The Terrifying Legend Of Stull Cemetery

It is a widely known and largely accepted fact that if you want to know what hell is like, you need only spend time in the American Midwest. Missouri is a good place to start. Road trips through Nebraska, the Dakotas, or rural Illinois can get downright stygian by around hour 90.

And for some people’s money, you just can’t find a more mephistophelean spot than Stull, Kansas, a small, unincorporated community in the Northeast quadrant of the Sunflower State. For one thing, the closest Popeyes Chicken is twenty minutes away. Also, the local cemetery reportedly houses a gateway to the fiery inferno of the underworld.

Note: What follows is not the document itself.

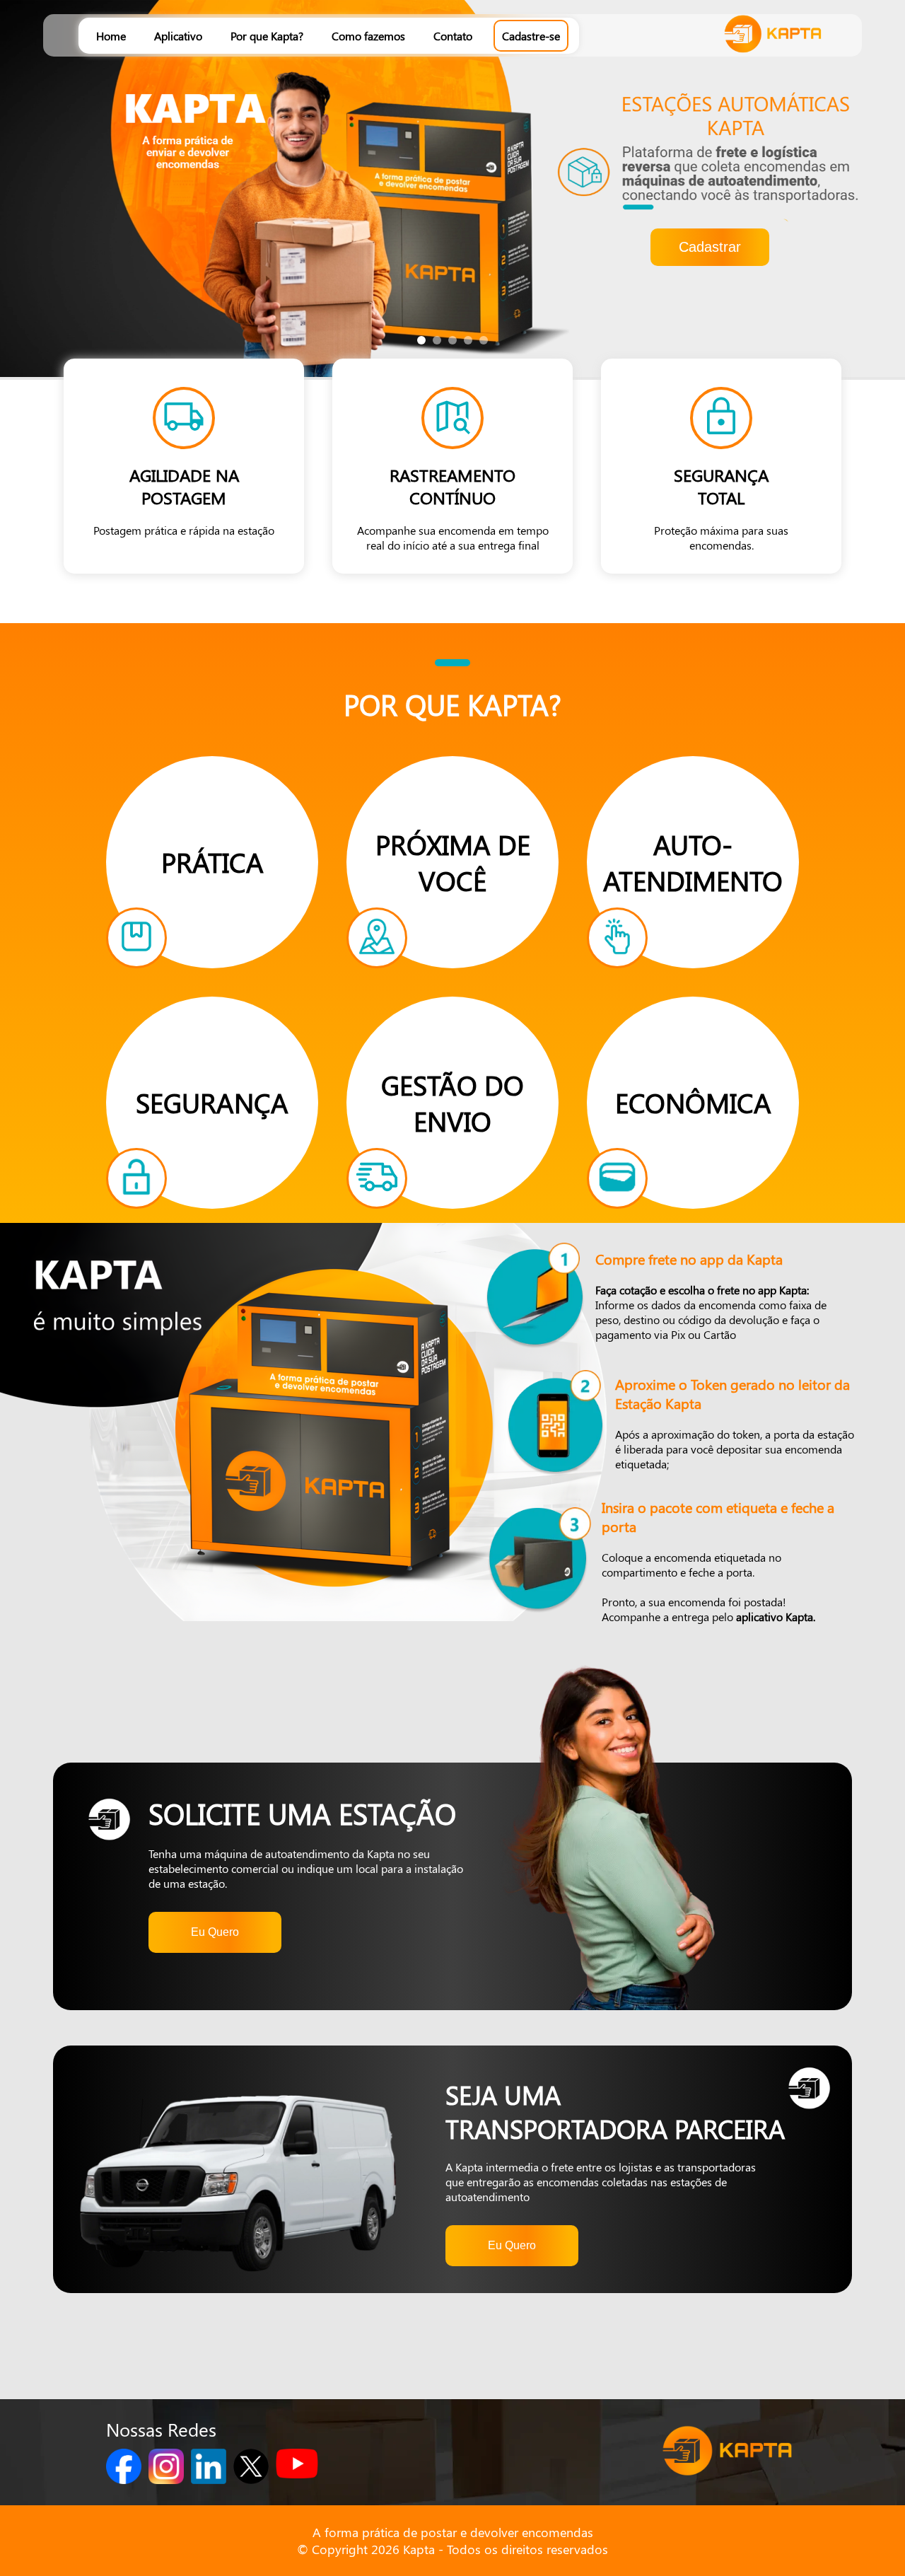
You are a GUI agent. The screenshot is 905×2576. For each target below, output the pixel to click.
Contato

According to The Kansas City Star, the whole thing started with a college newspaper article published in 1974. The piece, written by one Jain Penner, had an unceremonious start, likely being written as a Halloween spooktacular, but published during the first week of November due to a paper shortage. The Stull Cemetery was compared to Sleepy Hollow, and local college students described the place, damningly, as “spooky.”

Your eyes behold an eerie sight

And just like that, an urban legend began to snowball. Numerous claims were made, myriad theories posited. Per The Lineup, rumors began circulating that, contrary to Belinda Carlisle’s earlier claims, hell was a place on Earth. Specifically, it was said that the Stull Cemetery opened, once or twice a year, to reveal a staircase to the afterlife. Some said that Satan himself would rise from the firmament to visit the grave of his child, or maybe his girlfriend, or possibly just to stretch his legs. Sometimes his girlfriend was a werewolf. Sometimes she was a witch. Really, the Stull Cemetery Extended Universe was badly in need of a story bible, but the inconsistencies did nothing to stem the tide of small town pizzazz.

Today, thrill seekers and spiritual enthusiasts still make trips to the Stull Cemetery on Halloween, hoping to witness a monster mash. College kids with bottles of vodka visit to get graveyard smashed. In an interview with TheUniversity Daily Kansan from 2015, Lieutenant Steve Lewis of the Douglas County Sheriff’s Office had this to say: “When I used to patrol out there, I would stop people and they would tell me that they were just trying to see something scary, and I told them they were looking at the scariest thing they were going to see all night, and I charged them with a misdemeanor.”

Hell is small town cops. There’s your proof.